The country songs were culled from a list of 100 Cash had considered essential for his daughter to be aware of. They include everything from "Long Black Veil" and "I'm So Lonesome I Could Cry" to his version of "The Gambler" (which he released before Kenny Rogers). However, as far as I'm concerned it's the duets collection which is the most telling. Naturally it includes "Jackson" and "If I Were a Carpenter," which he and June Carter Cash were famous for singing together. Yet unlike what you'd expect from this type of compilation, they're not all love songs performed with a female vocalist. In fact, nine of the 14 tracks feature him singing with another man—everyone from Bob Dylan ("Girl from the North Country") to George Jones ("I Got Stripes").
Which is why anything less than even an attempt to reflect the idiosyncratic nature of Cash's musical tastes and his appreciation for all types of music would have made this celebration of his music a failure. My worst fear was it would turn out to be a gathering of Nashville types twanging their way through his music and sucking the life out of it by covering them with rhinestones and cheap sentimentality. Seeing that both Willie Nelson and Kris Kristoffersson were among the performers was a relief and the fact the African American string band, The Carolina Chocolate Drops, were also in the lineup was also a good sign. However, there were a number of names on the list I didn't recognize which still troubled me. However, I should have trusted my initial reaction to Was' involvement, because nearly each person involved went the extra distance to try and capture the essence of Cash's spirit.

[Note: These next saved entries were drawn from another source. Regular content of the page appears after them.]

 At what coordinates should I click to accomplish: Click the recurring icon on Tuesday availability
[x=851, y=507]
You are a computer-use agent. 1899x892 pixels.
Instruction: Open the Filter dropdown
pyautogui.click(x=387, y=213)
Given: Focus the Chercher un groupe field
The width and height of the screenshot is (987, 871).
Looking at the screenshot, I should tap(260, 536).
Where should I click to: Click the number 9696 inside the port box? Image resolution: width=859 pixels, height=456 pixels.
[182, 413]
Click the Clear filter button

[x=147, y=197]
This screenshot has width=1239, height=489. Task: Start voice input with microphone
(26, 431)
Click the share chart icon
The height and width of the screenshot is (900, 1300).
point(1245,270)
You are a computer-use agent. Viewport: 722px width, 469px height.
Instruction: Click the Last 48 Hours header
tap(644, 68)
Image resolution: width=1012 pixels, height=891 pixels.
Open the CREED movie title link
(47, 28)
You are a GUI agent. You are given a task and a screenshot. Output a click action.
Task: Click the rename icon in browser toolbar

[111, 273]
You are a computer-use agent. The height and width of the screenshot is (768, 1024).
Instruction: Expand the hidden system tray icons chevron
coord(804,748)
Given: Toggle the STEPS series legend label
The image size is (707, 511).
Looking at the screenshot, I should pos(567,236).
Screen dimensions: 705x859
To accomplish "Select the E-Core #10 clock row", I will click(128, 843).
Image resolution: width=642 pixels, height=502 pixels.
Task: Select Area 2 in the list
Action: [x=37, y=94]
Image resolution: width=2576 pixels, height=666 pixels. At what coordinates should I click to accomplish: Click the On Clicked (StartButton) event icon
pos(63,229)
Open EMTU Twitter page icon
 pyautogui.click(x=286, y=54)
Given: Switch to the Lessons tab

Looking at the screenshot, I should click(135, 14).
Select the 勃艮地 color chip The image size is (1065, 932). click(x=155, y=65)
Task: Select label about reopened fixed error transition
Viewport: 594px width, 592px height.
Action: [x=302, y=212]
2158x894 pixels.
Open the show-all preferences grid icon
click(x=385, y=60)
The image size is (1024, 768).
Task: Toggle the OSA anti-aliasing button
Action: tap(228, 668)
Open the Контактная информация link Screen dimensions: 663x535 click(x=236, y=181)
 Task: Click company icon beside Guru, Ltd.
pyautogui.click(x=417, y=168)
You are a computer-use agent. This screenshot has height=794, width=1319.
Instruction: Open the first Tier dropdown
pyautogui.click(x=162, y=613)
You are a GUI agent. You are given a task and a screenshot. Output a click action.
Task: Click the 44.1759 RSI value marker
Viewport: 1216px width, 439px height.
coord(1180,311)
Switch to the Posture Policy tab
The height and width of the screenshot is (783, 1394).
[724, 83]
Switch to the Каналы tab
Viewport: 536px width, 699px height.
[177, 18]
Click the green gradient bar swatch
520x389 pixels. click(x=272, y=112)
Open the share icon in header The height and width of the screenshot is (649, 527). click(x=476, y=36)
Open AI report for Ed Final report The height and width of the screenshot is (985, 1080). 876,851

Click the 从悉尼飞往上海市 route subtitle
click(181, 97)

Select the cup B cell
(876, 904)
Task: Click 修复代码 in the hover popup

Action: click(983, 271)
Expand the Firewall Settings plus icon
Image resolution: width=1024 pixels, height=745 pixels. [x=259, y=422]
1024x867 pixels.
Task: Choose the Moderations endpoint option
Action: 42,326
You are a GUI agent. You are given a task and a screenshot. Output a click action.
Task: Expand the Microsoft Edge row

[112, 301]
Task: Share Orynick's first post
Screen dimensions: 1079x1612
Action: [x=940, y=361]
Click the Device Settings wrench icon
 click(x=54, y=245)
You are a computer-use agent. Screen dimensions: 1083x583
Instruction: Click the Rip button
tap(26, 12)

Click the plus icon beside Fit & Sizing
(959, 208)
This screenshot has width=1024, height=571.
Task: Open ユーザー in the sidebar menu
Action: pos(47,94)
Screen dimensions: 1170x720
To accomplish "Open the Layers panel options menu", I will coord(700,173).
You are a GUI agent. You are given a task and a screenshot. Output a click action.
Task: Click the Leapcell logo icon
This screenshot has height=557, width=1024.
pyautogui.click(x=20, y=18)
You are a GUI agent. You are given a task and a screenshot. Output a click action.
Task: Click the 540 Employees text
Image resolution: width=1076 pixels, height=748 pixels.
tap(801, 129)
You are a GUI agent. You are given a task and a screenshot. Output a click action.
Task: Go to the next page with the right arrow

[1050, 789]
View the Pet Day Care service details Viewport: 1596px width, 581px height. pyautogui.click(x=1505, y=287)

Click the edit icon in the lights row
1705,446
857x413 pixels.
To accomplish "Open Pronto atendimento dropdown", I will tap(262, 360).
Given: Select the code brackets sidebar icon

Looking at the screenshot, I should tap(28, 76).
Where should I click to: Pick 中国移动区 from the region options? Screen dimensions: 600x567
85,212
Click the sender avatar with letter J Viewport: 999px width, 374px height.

Was and executive producer Keith Wortman compiled their ideal Cash set list, and each of the invited performers were asked to select the Cash song they'd like to perform. In the special features section, Wortman says he and Was were pleasantly surprised when they compared their list with the list of requests submitted by the performers and the two were almost identical.
With Cash's variety of musical styles, you need a diverse a group of performers like the ones who were gathered together in Austin that night to bring Cash's music to life properly. Highlights, at least for me, included "Get Rhythm", performed by pop singer Andy Grammer. He injected some much needed fun right from the start by doing hip hop-style vocals and percussion, and by so obviously enjoying himself.